#### Task data
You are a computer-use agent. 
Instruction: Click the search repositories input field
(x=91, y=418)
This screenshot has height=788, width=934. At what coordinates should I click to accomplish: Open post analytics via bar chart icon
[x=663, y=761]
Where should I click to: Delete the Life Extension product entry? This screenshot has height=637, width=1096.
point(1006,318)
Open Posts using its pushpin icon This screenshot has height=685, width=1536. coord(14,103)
########
#### Task data
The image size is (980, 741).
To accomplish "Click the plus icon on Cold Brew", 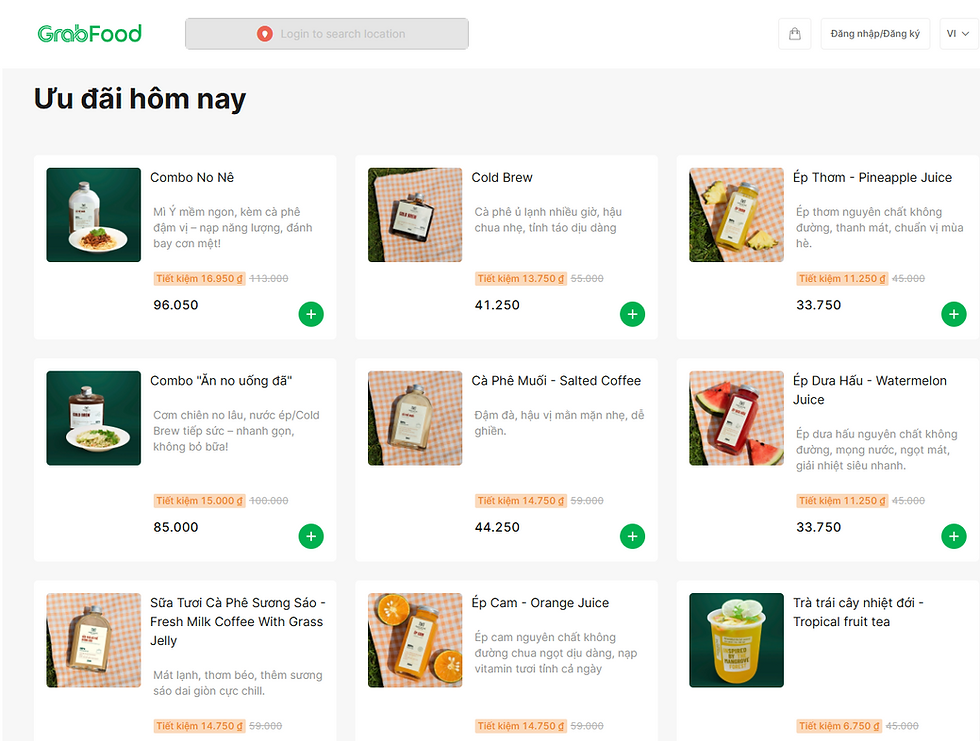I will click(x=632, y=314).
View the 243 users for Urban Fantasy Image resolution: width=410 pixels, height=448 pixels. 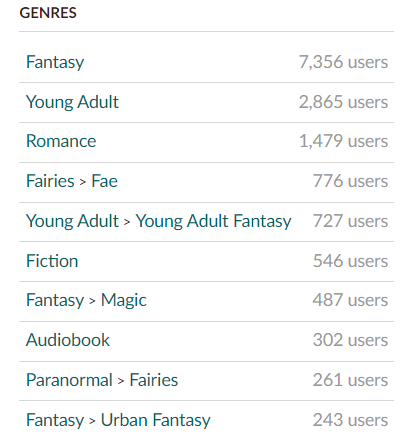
########
Reproduce exactly the lines of the records above from the one with "This screenshot has height=788, width=934." to the one with "Open Posts using", both included, and leave out everything else.

This screenshot has height=788, width=934. At what coordinates should I click to accomplish: Open post analytics via bar chart icon
[x=663, y=761]
Where should I click to: Delete the Life Extension product entry? This screenshot has height=637, width=1096.
point(1006,318)
Open Posts using its pushpin icon This screenshot has height=685, width=1536. coord(14,103)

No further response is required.